>>>

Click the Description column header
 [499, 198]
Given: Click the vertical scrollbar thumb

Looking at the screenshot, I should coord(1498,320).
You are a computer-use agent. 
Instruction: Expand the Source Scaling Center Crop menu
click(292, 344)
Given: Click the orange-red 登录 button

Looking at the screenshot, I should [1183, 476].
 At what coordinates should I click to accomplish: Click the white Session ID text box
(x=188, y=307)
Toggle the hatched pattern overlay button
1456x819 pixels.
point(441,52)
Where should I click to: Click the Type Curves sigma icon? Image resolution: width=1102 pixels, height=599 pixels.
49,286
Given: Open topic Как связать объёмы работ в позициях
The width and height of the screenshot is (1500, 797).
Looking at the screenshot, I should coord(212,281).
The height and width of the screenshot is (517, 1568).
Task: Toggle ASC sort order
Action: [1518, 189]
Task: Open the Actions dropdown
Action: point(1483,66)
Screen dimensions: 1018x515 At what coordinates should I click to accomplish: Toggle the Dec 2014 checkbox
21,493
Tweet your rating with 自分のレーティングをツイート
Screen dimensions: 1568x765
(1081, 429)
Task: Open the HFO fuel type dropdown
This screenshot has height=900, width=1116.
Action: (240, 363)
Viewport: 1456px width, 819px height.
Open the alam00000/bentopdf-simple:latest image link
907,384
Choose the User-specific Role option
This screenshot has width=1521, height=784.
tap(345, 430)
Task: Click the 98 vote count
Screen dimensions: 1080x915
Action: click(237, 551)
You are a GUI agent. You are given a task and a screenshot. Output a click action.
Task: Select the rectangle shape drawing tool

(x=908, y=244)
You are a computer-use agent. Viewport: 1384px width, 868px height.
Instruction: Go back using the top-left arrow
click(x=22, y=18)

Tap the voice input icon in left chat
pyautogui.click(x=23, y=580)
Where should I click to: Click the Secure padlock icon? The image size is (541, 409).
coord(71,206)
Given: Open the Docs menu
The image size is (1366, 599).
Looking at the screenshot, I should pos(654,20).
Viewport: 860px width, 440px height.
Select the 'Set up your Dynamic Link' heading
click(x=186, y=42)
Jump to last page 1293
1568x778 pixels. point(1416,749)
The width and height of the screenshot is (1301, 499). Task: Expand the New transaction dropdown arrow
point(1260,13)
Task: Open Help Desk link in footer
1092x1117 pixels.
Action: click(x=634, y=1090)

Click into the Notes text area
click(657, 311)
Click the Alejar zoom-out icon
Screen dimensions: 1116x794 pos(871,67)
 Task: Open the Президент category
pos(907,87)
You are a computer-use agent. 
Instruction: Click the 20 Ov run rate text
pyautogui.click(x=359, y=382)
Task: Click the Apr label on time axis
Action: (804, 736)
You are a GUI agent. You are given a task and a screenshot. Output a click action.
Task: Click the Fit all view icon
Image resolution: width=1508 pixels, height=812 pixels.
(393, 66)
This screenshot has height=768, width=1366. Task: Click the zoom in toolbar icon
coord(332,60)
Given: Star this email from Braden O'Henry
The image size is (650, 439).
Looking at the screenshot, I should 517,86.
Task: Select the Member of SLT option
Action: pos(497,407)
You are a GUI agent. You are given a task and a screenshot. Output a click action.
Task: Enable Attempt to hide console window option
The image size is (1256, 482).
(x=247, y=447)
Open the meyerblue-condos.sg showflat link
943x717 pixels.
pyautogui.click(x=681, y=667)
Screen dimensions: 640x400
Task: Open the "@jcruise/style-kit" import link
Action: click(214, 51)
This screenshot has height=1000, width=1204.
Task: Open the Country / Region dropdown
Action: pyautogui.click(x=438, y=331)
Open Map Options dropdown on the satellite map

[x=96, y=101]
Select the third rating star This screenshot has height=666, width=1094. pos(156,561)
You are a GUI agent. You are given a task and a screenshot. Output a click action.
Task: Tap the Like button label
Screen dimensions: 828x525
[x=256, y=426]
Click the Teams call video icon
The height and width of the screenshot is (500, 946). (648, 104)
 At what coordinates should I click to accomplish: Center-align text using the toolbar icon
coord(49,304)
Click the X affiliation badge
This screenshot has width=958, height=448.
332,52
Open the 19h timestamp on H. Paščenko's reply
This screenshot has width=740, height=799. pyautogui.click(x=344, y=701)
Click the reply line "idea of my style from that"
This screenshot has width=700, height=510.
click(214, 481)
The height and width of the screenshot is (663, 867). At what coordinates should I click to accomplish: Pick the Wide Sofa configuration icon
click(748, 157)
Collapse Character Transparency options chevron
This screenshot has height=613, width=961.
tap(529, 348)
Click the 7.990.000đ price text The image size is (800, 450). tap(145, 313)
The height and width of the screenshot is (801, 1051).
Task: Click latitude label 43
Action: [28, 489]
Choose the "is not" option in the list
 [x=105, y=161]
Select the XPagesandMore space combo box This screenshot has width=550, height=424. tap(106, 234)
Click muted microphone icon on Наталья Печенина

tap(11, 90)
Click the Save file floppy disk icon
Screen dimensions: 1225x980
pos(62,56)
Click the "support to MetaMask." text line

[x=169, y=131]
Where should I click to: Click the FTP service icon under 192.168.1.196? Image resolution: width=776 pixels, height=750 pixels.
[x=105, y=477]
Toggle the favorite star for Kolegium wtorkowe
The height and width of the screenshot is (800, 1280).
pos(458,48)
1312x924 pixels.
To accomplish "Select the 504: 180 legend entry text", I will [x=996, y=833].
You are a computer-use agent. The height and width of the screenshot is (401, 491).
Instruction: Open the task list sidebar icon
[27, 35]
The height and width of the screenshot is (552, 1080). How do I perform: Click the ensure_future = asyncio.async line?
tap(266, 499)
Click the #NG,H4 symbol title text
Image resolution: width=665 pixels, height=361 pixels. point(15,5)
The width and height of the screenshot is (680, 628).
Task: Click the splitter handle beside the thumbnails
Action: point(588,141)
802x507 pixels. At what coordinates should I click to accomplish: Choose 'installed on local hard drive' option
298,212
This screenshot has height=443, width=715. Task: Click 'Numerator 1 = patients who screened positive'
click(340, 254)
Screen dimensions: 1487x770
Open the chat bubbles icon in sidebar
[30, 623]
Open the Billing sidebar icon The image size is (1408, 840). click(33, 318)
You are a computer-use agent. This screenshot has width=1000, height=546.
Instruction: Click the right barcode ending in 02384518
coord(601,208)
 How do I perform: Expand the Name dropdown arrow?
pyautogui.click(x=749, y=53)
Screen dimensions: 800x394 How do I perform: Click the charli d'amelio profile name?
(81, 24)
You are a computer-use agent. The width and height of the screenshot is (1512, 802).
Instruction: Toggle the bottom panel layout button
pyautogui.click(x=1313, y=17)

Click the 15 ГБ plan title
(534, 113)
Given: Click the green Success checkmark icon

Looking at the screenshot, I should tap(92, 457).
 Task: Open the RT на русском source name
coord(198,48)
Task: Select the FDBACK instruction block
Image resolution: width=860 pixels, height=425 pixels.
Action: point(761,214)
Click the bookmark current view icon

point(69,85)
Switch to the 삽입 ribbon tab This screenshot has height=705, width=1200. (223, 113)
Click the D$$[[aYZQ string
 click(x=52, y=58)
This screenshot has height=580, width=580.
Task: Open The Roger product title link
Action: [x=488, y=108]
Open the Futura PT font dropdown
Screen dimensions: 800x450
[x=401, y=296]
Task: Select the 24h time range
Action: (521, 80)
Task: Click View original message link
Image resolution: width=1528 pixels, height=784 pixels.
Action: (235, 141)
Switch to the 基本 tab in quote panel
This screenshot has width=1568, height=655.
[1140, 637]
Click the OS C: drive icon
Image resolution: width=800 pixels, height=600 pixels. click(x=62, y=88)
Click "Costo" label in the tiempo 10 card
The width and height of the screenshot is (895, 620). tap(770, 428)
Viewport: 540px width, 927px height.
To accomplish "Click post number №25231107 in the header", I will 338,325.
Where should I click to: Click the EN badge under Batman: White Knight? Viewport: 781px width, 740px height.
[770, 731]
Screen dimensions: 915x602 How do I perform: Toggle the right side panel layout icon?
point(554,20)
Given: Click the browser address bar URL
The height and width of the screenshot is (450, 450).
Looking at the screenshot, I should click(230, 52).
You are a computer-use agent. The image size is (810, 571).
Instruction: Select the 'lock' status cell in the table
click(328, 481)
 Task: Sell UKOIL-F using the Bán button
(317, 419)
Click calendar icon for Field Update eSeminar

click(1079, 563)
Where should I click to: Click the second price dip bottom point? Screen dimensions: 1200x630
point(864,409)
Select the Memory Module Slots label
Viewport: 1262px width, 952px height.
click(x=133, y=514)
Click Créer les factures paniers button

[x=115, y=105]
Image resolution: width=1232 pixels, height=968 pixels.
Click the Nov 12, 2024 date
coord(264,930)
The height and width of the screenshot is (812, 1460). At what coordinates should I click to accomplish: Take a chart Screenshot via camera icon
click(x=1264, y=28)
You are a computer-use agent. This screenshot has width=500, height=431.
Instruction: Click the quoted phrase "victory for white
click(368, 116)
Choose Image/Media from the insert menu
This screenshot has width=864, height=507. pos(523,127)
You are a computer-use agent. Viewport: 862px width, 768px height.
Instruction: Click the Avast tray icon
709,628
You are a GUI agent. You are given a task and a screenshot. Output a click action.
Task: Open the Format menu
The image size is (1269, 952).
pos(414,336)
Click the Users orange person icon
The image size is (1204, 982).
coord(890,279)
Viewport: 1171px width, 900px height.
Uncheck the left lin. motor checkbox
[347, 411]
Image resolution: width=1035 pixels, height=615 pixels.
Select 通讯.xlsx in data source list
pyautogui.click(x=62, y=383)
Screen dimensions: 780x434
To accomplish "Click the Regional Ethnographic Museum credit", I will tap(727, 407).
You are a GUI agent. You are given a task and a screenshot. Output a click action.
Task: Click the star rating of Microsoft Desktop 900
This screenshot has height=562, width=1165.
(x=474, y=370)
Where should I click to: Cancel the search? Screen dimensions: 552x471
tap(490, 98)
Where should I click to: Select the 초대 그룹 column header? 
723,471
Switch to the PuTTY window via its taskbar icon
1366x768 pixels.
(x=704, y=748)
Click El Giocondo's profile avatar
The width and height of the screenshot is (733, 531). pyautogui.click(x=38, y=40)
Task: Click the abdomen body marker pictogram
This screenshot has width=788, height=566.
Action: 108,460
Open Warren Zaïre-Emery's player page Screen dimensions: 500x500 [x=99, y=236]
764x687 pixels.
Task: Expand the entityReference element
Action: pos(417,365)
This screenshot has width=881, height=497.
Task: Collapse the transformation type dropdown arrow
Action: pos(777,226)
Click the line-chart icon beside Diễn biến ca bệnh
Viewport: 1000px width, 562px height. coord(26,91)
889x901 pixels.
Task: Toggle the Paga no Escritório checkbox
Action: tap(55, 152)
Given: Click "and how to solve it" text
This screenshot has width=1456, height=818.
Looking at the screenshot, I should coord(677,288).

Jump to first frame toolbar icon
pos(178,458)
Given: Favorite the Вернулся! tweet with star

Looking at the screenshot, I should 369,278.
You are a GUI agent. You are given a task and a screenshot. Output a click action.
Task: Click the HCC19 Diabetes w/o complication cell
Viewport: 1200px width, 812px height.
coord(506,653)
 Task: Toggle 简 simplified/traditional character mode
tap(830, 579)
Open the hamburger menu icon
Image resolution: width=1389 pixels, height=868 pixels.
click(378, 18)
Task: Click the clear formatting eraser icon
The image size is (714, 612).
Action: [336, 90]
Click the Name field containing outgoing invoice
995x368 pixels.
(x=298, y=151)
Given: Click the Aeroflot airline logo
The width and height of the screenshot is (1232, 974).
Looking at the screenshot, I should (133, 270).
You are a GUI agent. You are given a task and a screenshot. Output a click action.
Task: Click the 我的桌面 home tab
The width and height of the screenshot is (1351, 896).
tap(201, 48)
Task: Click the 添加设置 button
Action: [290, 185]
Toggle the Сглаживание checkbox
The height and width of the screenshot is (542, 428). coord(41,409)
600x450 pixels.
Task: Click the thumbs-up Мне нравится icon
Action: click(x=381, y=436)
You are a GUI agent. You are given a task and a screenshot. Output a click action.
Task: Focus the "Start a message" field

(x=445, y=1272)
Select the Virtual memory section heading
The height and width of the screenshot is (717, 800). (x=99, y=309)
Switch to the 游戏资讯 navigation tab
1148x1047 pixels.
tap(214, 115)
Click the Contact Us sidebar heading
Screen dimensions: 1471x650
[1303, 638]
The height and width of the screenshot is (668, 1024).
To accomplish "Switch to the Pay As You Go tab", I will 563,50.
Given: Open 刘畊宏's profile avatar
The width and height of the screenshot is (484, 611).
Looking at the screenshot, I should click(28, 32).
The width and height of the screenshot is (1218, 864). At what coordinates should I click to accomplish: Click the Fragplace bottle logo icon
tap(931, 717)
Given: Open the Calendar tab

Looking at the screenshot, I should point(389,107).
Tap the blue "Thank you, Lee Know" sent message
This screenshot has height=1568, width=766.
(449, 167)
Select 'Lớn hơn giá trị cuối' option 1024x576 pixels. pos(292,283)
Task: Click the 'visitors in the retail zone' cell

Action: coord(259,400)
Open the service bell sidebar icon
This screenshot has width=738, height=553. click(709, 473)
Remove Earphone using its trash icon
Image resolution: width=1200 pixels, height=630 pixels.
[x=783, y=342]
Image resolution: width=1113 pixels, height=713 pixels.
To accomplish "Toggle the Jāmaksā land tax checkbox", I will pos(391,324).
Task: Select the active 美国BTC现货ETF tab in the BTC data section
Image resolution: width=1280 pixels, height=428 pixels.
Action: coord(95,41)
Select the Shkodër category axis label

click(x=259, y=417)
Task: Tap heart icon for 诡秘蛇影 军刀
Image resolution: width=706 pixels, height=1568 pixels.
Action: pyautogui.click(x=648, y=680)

<<<

• Task requirements: Lines to set down from above: the line with "ID text box", the line with "You are a computer-use agent. Viewport: 1384px", and every line between, each exactly as written.

• Response area:
 At what coordinates should I click to accomplish: Click the white Session ID text box
(x=188, y=307)
Toggle the hatched pattern overlay button
1456x819 pixels.
point(441,52)
Where should I click to: Click the Type Curves sigma icon? Image resolution: width=1102 pixels, height=599 pixels.
49,286
Given: Open topic Как связать объёмы работ в позициях
The width and height of the screenshot is (1500, 797).
Looking at the screenshot, I should coord(212,281).
The height and width of the screenshot is (517, 1568).
Task: Toggle ASC sort order
Action: [1518, 189]
Task: Open the Actions dropdown
Action: point(1483,66)
Screen dimensions: 1018x515 At what coordinates should I click to accomplish: Toggle the Dec 2014 checkbox
21,493
Tweet your rating with 自分のレーティングをツイート
Screen dimensions: 1568x765
(1081, 429)
Task: Open the HFO fuel type dropdown
This screenshot has height=900, width=1116.
Action: (240, 363)
Viewport: 1456px width, 819px height.
Open the alam00000/bentopdf-simple:latest image link
907,384
Choose the User-specific Role option
This screenshot has width=1521, height=784.
tap(345, 430)
Task: Click the 98 vote count
Screen dimensions: 1080x915
Action: click(237, 551)
You are a GUI agent. You are given a task and a screenshot. Output a click action.
Task: Select the rectangle shape drawing tool

(x=908, y=244)
You are a computer-use agent. Viewport: 1384px width, 868px height.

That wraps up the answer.